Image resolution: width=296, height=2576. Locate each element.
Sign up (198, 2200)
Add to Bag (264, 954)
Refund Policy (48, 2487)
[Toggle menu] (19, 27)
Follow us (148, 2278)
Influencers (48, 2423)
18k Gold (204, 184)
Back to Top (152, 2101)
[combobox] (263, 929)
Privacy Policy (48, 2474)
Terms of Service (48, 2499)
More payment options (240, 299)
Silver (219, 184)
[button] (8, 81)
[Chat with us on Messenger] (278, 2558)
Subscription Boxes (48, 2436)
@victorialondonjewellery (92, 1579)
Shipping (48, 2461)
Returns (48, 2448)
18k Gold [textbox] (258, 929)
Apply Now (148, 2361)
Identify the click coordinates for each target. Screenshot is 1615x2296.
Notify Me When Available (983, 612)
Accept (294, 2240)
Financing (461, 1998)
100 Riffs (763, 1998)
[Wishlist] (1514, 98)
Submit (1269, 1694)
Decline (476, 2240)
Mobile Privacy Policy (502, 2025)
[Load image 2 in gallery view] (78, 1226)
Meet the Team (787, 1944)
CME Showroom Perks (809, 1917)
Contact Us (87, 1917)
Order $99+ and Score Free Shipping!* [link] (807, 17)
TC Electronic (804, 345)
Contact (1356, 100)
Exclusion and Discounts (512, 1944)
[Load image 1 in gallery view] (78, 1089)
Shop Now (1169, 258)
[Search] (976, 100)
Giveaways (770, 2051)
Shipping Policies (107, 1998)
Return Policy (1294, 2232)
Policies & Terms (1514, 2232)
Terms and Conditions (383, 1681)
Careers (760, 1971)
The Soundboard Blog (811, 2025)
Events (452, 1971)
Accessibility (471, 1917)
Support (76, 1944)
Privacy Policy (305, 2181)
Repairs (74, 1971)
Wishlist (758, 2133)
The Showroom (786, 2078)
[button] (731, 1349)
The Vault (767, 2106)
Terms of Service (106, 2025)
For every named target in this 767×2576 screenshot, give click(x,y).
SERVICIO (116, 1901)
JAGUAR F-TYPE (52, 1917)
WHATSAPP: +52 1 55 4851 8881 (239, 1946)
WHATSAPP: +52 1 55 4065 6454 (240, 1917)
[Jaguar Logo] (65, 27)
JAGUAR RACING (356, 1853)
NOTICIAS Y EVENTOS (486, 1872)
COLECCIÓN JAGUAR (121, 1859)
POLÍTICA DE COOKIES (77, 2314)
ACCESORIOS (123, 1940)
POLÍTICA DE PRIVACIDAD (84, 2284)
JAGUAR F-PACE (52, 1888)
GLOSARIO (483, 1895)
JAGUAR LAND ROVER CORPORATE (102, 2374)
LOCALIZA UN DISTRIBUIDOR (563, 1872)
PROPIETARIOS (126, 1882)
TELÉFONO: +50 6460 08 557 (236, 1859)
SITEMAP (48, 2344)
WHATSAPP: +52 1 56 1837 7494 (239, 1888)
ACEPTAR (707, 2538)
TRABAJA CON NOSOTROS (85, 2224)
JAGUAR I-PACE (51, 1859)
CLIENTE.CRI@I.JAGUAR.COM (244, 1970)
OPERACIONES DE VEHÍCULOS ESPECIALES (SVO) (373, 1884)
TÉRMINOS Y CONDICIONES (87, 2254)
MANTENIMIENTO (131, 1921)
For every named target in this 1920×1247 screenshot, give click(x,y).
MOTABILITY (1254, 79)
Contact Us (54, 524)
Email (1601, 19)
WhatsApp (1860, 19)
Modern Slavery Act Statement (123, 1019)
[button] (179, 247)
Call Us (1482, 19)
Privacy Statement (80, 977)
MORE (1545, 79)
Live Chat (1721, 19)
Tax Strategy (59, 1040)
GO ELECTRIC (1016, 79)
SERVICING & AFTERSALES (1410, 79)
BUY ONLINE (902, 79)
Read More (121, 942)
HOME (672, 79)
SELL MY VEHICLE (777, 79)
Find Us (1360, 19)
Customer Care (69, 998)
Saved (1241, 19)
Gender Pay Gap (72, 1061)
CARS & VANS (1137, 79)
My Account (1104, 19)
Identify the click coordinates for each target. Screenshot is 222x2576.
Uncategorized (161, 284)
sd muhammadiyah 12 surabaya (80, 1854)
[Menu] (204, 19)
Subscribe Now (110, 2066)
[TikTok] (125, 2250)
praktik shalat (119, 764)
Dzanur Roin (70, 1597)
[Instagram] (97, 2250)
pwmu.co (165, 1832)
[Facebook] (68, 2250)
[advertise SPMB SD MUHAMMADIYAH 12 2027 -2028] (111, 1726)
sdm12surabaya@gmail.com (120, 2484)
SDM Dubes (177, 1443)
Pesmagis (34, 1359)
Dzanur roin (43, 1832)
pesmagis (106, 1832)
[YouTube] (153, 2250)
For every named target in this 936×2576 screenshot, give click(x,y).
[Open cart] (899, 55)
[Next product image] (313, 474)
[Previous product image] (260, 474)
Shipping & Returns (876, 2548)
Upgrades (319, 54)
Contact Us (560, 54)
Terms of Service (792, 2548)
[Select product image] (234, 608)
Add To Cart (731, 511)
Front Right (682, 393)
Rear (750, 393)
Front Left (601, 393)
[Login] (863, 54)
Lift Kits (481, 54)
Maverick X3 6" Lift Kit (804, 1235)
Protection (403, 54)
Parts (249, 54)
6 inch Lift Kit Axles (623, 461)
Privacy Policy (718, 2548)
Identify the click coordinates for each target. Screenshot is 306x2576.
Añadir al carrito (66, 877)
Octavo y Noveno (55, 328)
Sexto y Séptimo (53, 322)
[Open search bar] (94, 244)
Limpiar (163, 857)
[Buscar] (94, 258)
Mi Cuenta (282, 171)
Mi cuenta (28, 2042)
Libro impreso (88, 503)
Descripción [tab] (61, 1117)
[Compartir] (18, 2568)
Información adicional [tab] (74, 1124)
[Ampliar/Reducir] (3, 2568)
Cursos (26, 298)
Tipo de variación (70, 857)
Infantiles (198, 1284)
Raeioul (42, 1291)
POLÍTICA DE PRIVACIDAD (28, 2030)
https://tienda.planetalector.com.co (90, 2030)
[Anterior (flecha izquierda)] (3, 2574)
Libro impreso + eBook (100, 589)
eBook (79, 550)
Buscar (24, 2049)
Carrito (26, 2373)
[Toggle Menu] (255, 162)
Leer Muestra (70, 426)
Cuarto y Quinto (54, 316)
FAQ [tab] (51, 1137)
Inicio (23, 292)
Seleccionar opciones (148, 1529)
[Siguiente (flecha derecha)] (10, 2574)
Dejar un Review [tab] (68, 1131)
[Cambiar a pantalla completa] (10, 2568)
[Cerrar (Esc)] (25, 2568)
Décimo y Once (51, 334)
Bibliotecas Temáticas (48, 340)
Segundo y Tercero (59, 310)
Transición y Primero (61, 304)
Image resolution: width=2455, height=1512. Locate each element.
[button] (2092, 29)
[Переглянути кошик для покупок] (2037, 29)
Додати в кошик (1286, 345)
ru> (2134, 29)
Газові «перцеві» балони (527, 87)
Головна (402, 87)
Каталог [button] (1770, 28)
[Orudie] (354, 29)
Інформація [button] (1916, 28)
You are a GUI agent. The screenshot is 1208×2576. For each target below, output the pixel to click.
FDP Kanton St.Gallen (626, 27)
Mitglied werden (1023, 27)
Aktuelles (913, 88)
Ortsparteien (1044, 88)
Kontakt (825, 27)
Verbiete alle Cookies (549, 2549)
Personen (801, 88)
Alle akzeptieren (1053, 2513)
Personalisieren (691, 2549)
--*--
Filter the listing above for lines with the word "кошик", and copy each one you find.

Task response ::
[Переглянути кошик для покупок] (2037, 29)
Додати в кошик (1286, 345)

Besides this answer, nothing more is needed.